Francis Petrarch
Familiar Letters

From James Harvey Robinson, ed. and trans.
Petrarch: The First Modern Scholar and Man of Letters
(New York: G.P. Putnam, 1898)

Hanover Historical Texts Project
Scanned by Jason Boley and Jacob Miller in August, 1995.
Proofread by Monica Banas, Stephanie Hammett, and Heather Haralson in April, 1996.
Proofread and pages inserted by Faisal Shahid, December 2000.



To the Abbot of St. Benigno
162-169




[Page 162] Strangely enough I long to write, but do not know what or to whom. This inexorable passion has such a hold upon me that pen, ink, and paper, and work prolonged far into the night, are more to my liking than repose and sleep. In short, I find myself always in a sad and languishing state when I am not writing, and, anomalous though it seems, I labour when I rest, and find my rest in labour. My mind is hard as rock, and you might well think that it really sprang from one of Deucalion's stones. Let this tireless spirit pore eagerly over the parchment, until it has exhausted both fingers and eyes by the long strain, yet it feels neither heat nor cold, but would seem to be reclining upon the softest down. It is only fearful that it may be dragged away, and holds fast the mutinous members. Only when sheer necessity has compelled it to quit does it begin to flag. It takes a recess as a lazy ass takes his pack when he is ordered up a sharp hill, and comes back again to its task as a tired ass to his well-filled manger. My mind finds itself refreshed by prolonged exercise, as the beast of burden by his food [Page 163] and rest. What then am I to do, since I cannot stop writing, or bear even the thought of rest? I write to you, not because what I have to say touches you nearly, but because there is no one so accessible just now who is at the same time so eager for news, especially about me, and so intelligently interested in strange and mysterious phenomena, and ready to investigate them.

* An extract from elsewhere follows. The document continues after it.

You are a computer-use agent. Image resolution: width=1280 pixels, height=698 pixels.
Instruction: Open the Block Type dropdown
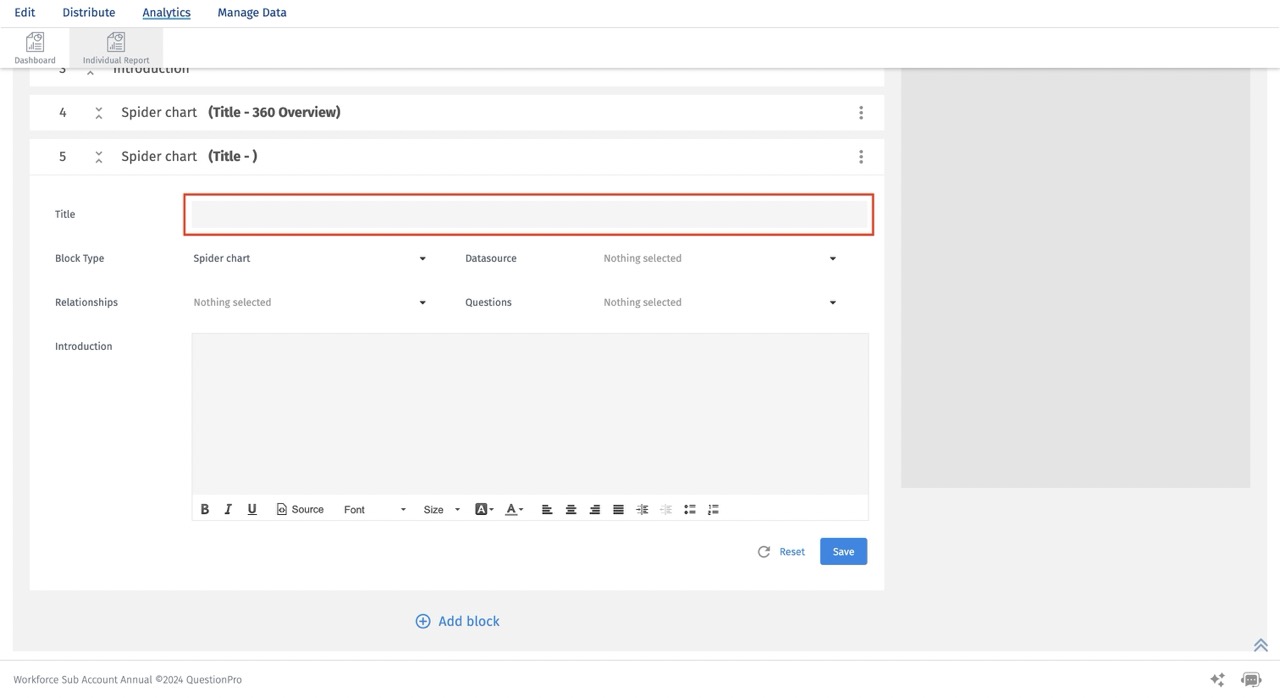tap(310, 258)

I have just told you something of my condition and of my indefatigable brain, but I will tell you now an incident which may surprise you even more, and will at the same time prove the truth of what I have said. It happened at a time when, after a long period of neglect, I had just taken up my Africa again, and that with an ardour like that of the African sun itself. This is the task which, if anything will help me, I trust may some time moderate or assuage my insatiable thirst for work. One of my very dearest friends, seeing that I was almost done for with my immoderate toil, suddenly asked me to grant him a very simple favour. Although I was unaware of the nature of his request, I could not refuse one who I knew would ask nothing except in the friendliest spirit. He thereupon demanded the key of my cabinet. I gave it to him, wondering what he would do, when he proceeded to gather together and lock up carefully all my books and writing materials. Then, turning away, he prescribed ten days of rest, and ordered me, in view of my promise, neither to read nor write during that time. I saw his trick; to him I now seemed to be resting, although in reality I felt as if I were bound [Page 164] hand and foot. That day passed wearily, seeming as long as a year. The next day I had a headache from morning till night. The third day dawned and I began to feel the first signs of fever, when my friend returned, and seeing my plight gave me back the keys. I quickly recovered, and perceiving that I lived on work, as he expressed it, he never repeated his request.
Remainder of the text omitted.